Texte fourni
============
Dès la première séquence, on voit Aurora (Joana Santos) au travail comme picker dans un entrepôt en Écosse, en plan suffisamment rapproché pour qu’on comprenne à quoi elle s’active, tout en la laissant dans l’anonymat, puisqu’on la voit essentiellement de dos. C’est une Portugaise, presque 40 ans, brune au physique agréable. En français, picker se traduit par préparatrice de commandes, expression typique et vaguement valorisante pour un métier particulièrement ingrat. En effet, Aurora passe ses journées de travail à arpenter les allées de l’entrepôt avec un charriot sur lequel se trouve une caisse jaune. Elle utilise un lecteur de code-barres qui dispose d’un petit écran sur lequel elle lit des instructions. Elle y découvre l’emplacement de l’étagère où elle doit chercher un produit. Sur cette étagère, elle trouve un code-barres qu’elle scanne (bip), puis elle récupère le produit en question (grande diversité) où elle scanne un nouveau code-barres (bip), elle place le produit dans sa caisse où elle scanne le code-barres (bip) pour enregistrer son action. Dans ce vaste entrepôt, des dizaines de collègues se croisent dans la quasi indifférence, puisque la règle d’or est l’efficacité.
Aurora passe donc ses journées de travail debout, avec ce bip continuel dans ses oreilles. L’entrepôt est organisé de façon à éviter les bousculades à certains endroits, parce que des produits très demandés s’y trouveraient stockés. Bien évidemment, le travail est très mal rémunéré, puisque les employés sont des personnes sans la moindre qualification. Leur rentabilité est valorisée de manière honteuse. Ainsi, Aurora est appelée à un moment par un contremaitre qui lui annonce qu’elle fait partie des employés du mois. Pour récompense, elle a le droit de choisir une barre chocolatée dans un panier (on imagine bien les périmés invendables).
A cause de son petit salaire, Aurora vit en colocation. On réalise qu’elle ne possède vraiment pas grand-chose. Son bien le plus précieux, car utilitaire, est son téléphone portable, sur lequel très probablement elle regarde des séries le soir (mais n’appelle jamais des proches). Son univers se limite donc à ses colocataires et ses collègues. Que ce soit avec les uns ou les autres, ses échanges verbaux se limitent à des banalités, sorte de politesse de façade essentiellement utilitaire. Même avec sa collègue avec qui elle fait du covoiturage, le dialogue s’avère très limité.
De toute façon, vu l’état de ses finances, Aurora rogne constamment sur tout ce qu’elle peut : retarder le moment de payer sa part d’essence, utiliser le shampooing d’un autre dans la colocation, chiper des gâteaux au nez et à la barbe des collègues lors d’une petite cérémonie (obligatoire), grâce à un petit mensonge qui lui permet de les déguster dans son coin plutôt que de se réjouir avec les autres des bons résultats de la société. Par contre, quand un gamin lui jette un bonbon depuis une mezzanine où il se trouve lors d’une visite de groupe, elle l’ignore malgré l’échange de regards. Il lui reste quand même un minimum de fierté !
============
Extraits de données
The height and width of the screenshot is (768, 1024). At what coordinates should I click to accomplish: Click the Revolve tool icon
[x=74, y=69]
============
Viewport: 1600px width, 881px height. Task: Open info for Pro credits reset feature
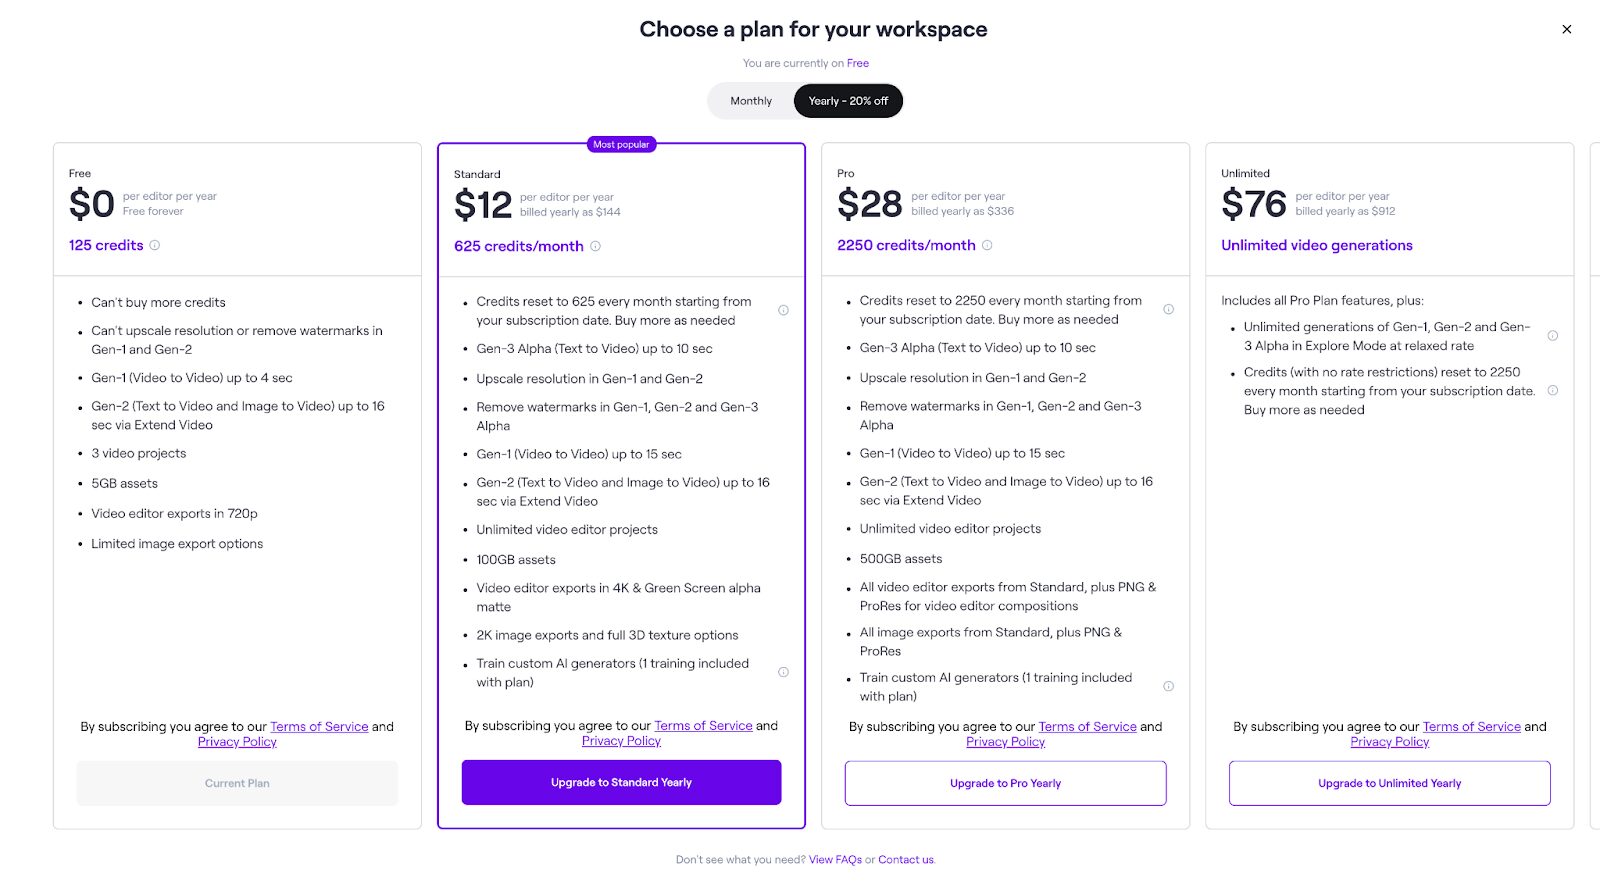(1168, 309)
============
Objectif
Dans le texte sur Aurora, relevez tous les moyens par lesquels elle rogne sur ses dépenses. Il n'est pas nécessaire de consulter les enregistrements.

Réponse
- Retarder le moment de payer sa part d'essence
- Utiliser le shampooing d'un autre dans la colocation
- Chiper des gâteaux au nez et à la barbe des collègues lors d'une petite cérémonie, grâce à un petit mensonge